BACKGROUND OF THE INVENTION

DE 197 51 153 describes polymerizable chromium-free organic compositions containing titanium, manganese and/or zirconium salts of olefinically unsaturated polymerizable carboxylic acids and further olefinically unsaturated comonomers and an initiator for free radical polymerization and the use thereof for organic coil coating of metallic materials. These nonaqueous polymerizable compositions permit a chromium-free pretreatment of steel materials having corrosion inhibition properties.

WO 00/69978 describes a chromium-free corrosion inhibitor containing at least one titanium, silicon and/or zirconium compound of the general formula (I)

in which R¹ and/or R² is H, C₁- to C₁₂-alkyl, aralkyl or the group —CO—O—Y,
R³ is H or C₁- to C₁₂-alkyl,
Me is a titanium, silicon or zirconium ion,
X is H, C₁- to C₁₂-alkyl, aryl or aralkyl, alkoxyl, aroxyl, sulphonyl, phosphate or pyrophosphate,
Y is H, C₁- to C₁₂-alkyl or Me, and n is 0 to 4,
at least one further olefinically unsaturated comonomer having at least two olefinically unsaturated double bonds per molecule,
optionally further comonomers having one olefinically unsaturated double bond per molecule, at least one initiator for free radical and/or cationic polymerization.

The coatings described above serve for corrosion inhibition. They contain no active substances which prevent or impede population with microorganisms.

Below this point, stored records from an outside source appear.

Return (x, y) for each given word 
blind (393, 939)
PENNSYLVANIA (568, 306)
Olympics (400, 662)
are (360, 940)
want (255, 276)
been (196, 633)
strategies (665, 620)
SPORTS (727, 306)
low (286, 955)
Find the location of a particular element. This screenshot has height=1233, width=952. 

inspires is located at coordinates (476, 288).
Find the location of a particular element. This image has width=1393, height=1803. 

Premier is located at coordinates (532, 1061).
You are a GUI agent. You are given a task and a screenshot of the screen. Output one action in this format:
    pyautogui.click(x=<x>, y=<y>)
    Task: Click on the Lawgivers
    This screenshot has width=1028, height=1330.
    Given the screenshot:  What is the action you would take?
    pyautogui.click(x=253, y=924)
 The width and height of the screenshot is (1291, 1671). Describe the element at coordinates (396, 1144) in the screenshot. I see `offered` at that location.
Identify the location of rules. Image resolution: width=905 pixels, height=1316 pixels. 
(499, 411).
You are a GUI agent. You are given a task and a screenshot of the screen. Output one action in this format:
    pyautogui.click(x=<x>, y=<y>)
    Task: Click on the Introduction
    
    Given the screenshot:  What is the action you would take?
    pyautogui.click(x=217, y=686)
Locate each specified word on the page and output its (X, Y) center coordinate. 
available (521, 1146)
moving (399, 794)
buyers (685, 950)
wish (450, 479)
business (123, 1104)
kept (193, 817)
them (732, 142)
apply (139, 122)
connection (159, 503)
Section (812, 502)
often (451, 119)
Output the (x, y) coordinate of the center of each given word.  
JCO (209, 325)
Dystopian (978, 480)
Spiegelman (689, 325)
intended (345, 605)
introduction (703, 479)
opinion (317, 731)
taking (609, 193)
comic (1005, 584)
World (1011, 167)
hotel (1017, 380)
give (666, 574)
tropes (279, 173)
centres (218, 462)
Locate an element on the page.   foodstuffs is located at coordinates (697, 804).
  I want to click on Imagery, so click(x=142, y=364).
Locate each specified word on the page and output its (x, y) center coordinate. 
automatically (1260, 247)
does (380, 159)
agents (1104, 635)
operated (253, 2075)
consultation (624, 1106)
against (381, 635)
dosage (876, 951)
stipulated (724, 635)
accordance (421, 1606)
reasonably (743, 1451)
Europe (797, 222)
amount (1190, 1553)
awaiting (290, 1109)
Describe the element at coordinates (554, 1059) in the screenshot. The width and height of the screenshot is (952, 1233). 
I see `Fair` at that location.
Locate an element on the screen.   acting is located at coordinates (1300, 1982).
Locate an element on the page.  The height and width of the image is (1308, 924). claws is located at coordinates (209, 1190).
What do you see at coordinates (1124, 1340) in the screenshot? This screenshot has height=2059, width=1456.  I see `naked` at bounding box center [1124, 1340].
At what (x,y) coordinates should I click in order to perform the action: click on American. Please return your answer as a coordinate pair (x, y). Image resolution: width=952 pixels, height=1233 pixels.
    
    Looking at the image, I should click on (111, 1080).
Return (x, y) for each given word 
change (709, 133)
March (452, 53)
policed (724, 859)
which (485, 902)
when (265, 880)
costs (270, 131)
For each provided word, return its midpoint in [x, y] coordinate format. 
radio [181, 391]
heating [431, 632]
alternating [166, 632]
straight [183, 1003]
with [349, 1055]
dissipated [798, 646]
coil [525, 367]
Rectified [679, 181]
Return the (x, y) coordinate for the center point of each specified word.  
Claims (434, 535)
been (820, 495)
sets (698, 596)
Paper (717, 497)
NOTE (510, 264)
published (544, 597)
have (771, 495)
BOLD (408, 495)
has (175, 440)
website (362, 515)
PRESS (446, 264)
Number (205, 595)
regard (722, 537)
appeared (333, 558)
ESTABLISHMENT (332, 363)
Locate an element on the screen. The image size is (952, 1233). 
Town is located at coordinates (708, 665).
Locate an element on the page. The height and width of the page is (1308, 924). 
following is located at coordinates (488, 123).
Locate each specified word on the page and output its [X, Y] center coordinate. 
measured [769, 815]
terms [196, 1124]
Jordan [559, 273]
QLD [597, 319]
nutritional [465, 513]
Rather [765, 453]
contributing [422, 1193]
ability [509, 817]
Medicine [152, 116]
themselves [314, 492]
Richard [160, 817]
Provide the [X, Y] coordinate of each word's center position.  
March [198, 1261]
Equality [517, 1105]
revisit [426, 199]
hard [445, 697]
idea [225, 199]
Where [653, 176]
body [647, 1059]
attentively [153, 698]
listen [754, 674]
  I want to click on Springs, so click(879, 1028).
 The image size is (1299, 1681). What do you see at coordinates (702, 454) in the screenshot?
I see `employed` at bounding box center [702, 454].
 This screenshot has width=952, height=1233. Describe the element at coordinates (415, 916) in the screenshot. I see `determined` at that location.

To make it more difficult for microorganisms to populate surfaces, it is known that substances having a biocidal action can be incorporated into the coating. For example, DE 103 41 445 describes an antimicrobial antifingerprint coating. There, nanoparticulate silver is incorporated into a coating material which is especially suitable for the coil coating method. Such biocidally treated coatings make it more difficult for microorganisms to populate the surfaces by killing deposited microorganisms. However, there is the danger that, as a result of the microbicidal active substance being leached out, firstly the efficiency declines in the course of time and secondly the microbicidal active substance undesirably enters the environment.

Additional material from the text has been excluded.